L’économiste américain John Kenneth Galbraith (1908-2006), un universitaire de renommée mondiale, professeur à l’Université de Princeton, Cambridge et Harvard été publié dans la série BUR Saggi Milan, en avril 2013, sous le titre « L’Argent ». Sa première édition américaine remonte à 1975 puis elle a été rééditée en 1995. Les sujets abordés y sont particulièrement actuels, ce livre ayant pour objectif d’aider à comprendre comment la dynamique de l’argent a caractérisé l’histoire économique des États-Unis d’Amérique et par conséquent le rôle joué par les politiques monétaires des économies modernes.
Ce sujet particulièrement actuel ne l’est pas seulement en référence à la situation européenne et aux économies les plus avancées, mais concerne également tout le contexte planétaire qui est caractérisé aujourd’hui par un processus de mondialisation très discuté, ses effets n’étant pas toujours positifs sur le niveau de vie des populations.
L’auteur nous parle de la naissance de la pièce de monnaie moderne, initialement battue en métal précieux et avec divers alliages, principalement liés à la disponibilité de l’or, de l’argent et même du cuivre. Il y présente de même une singulière expérience américaine des XVIIe et XVIIIe siècles, durant lesquels le tabac et le bourbon (boisson alcoolisée) ont été utilisés comme monnaie dans certains États avec une économie à forte prédominance agricole.

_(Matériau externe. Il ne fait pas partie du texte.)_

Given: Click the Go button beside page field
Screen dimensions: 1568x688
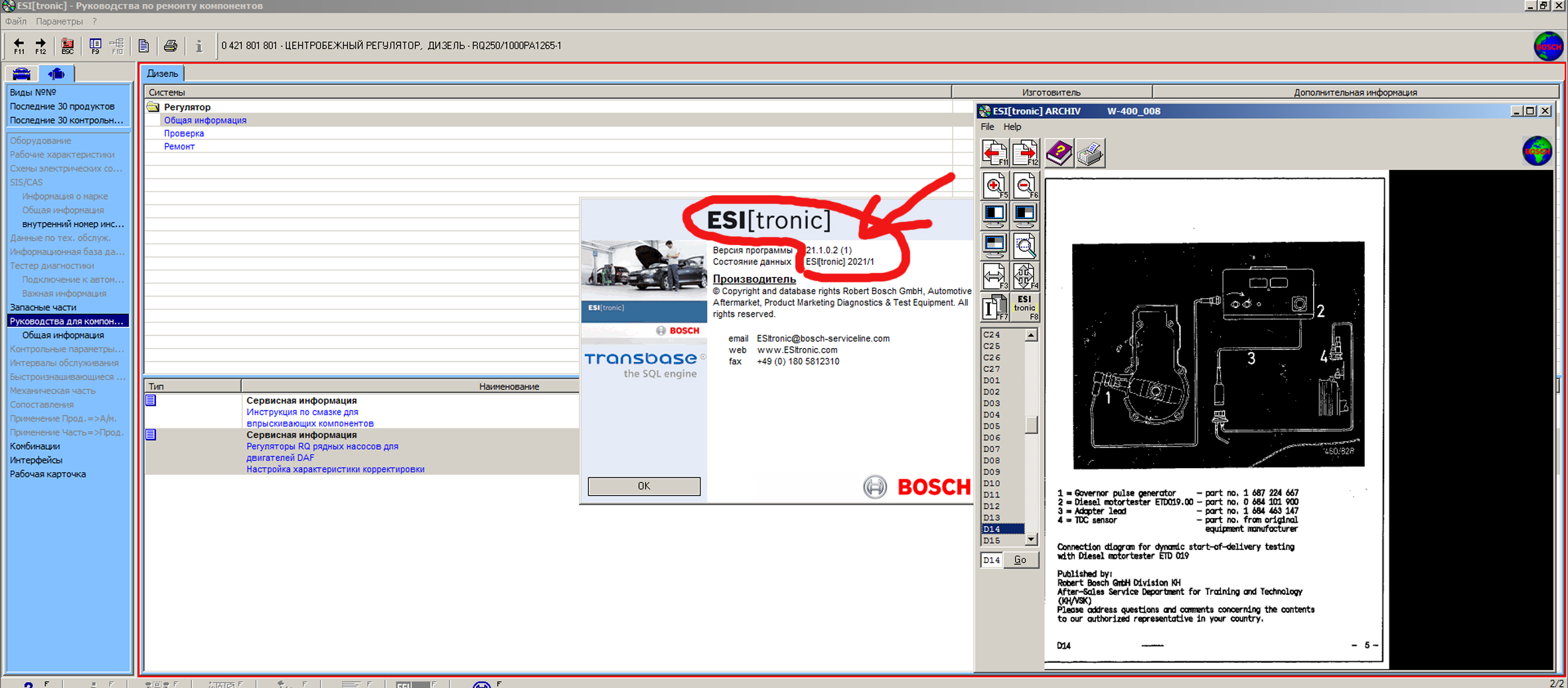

L’aspect à souligner est celui d’un type monétaire doté d’une « valeur intrinsèque », puisque représenté par un bien économique avec une utilité spécifique, auquel est ajouté la caractéristique d’être universellement fongible. Il ressort clairement de la lecture de ce texte que la circulation monétaire est liée, d’une part, à la formation du déficit de trésorerie (recettes < dépenses) des administrations publiques, et d’autre part, au développement des affaires économiques dans la communauté et par conséquent à la croissance de l’économie. La monnaie joue également un rôle important dans le financement des dépenses de guerre, devenant un facteur critique de succès en présence de disponibilité suffisante. Avec le développement économique, elle a ensuite pris plus d’importance et influe sur la circulation de la monnaie bancaire, appelée par l’auteur « billet de banque » pour la distinguer des billets légaux et de la monnaie métallique. Le type de papier-monnaie, convertible en métal précieux à un taux donné, est apparu ensuite.

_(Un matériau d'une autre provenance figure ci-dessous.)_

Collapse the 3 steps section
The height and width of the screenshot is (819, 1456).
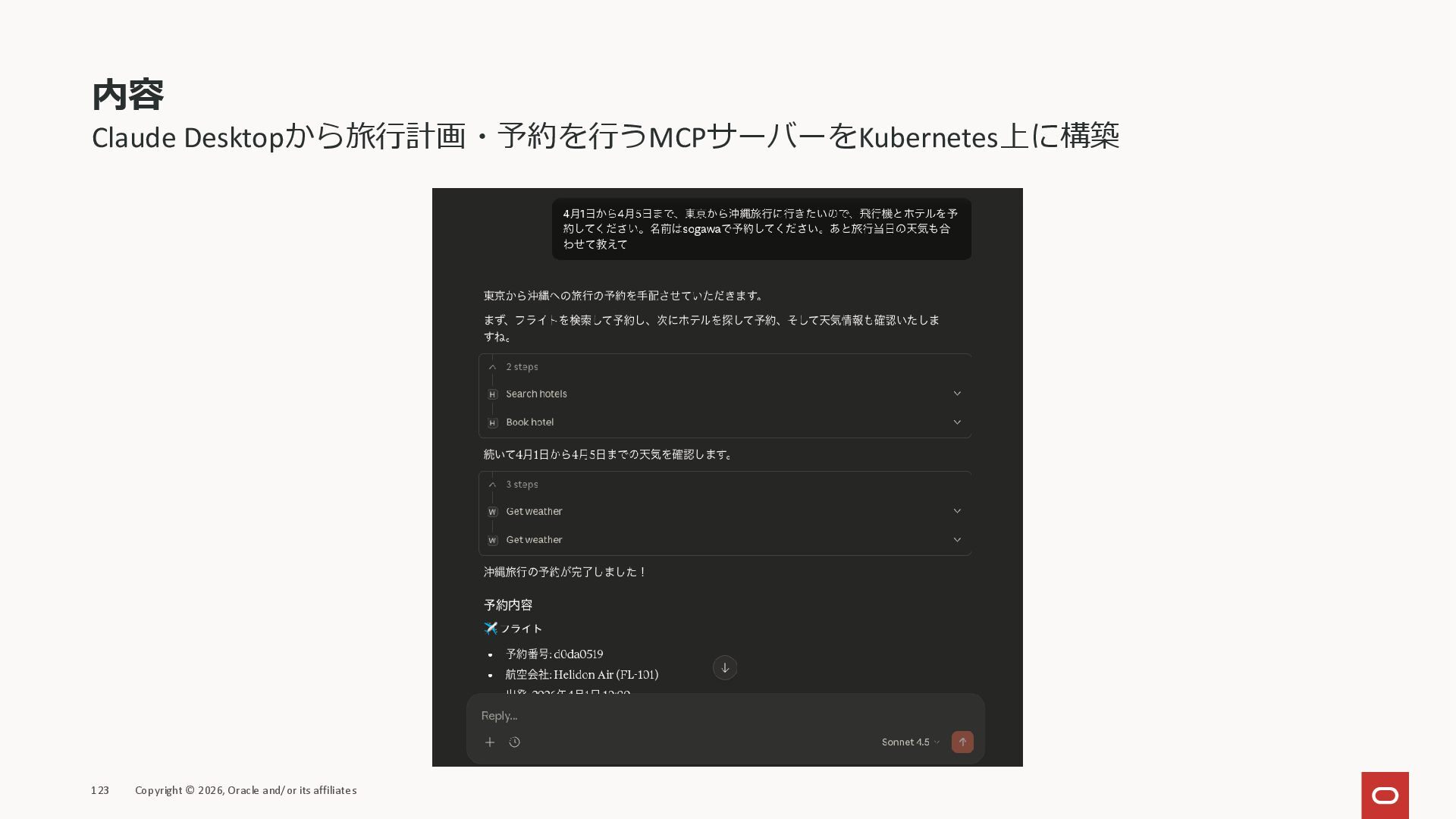tap(493, 485)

Au cours cet exposé, Galbraith met en évidence les avantages et les inconvénients de la circulation d’une monnaie convertible et donc quantitativement liée à la disponibilité de l’or et de l’argent, avec parfois des effets négatifs sur les performances économiques et inversement, inflationnistes et favorables à la croissance des revenus. Il existe à ce sujet de nombreux exemples historiques, même récents, de la suspension de la « convertibilité » due à une augmentation significative de la quantité de billets et de billets de banque en circulation, généralement en rapport avec les situations de guerre et les énormes dépenses dues au conflit.

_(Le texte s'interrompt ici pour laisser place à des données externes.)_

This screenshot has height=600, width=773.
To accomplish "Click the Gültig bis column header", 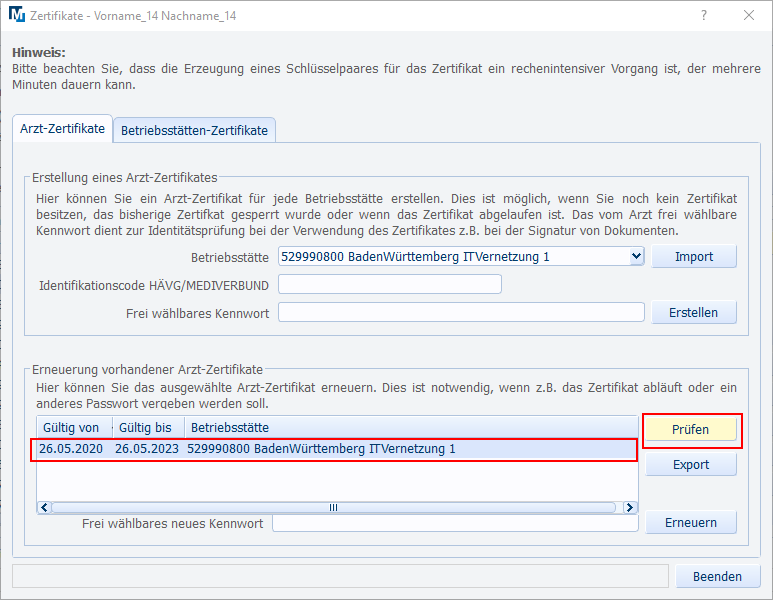I will (146, 427).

Dans une interprétation sans précédent de la réalité économique et monétaire des systèmes de production modernes, Galbraith rapporte l’origine de l’inflation dans certaines situations contextuelles au pouvoir commercial des producteurs, leur permettant ainsi d’augmenter les prix à des fins d’accroissement des profits, et ce même en présence d’une demande dont la tendance est un ralentissement général de l’économie. À cette fin, il rapporte l’expérience américaine de la Seconde Guerre mondiale et de la guerre de Corée, pendant lesquelles le gouvernement avait mis en œuvre une politique de prix contrôlés entraînant l’arrêt de l’inflation contextuelle à la croissance des revenus causée par les dépenses de guerre et l’industrie de l’armement. L’auteur s’inspire de ces expériences pour souligner l’inefficacité des politiques monétaires dans la lutte contre la hausse des prix dans certains contextes de production et de marché.
Un autre aspect intéressant développé dans ce travail et au ton particulièrement historique est celle du rôle des banques dans les économies modernes et la longue histoire américaine caractérisée par de grandes faillites bancaires, avec des dommages graves au public en raison de la perte de l’épargne et avec pour conséquence des effets négatifs sur la consommation et les investissements. Il est curieux, mais aussi instructif de comprendre l’attitude humaine envers les événements historiques. L’humanité semble en fait avoir la mémoire « courte », car à une distance inférieure à quelques décennies se re-détermine une crise financière de même intensité et avec des causes identiques, à savoir, une conduite irresponsable des banques dans la gestion de leurs activités avec une prise de risque au-delà des échéances et par conséquent avec des pertes budgétaires substantielles dans les phases de ralentissement de la croissance économique.
En fait, cette situation est similaire à celle actuelle, mais avec la différence que les faillites sont en général évitées grâce à l’intervention massive des banques centrales et des gouvernements, qui en fait, assument la responsabilité des pertes des institutions bancaires.
Ainsi, les banquiers, responsables de politiques imprudentes dans la conduite des affaires et d’attitudes managériales typiques de « hasard moral », n’assument pas le poids de leurs erreurs et les conséquences d’omissions comportementales graves, manifestant le phénomène connu et détestable de « privatisation » des profits face à une « socialisation » des pertes.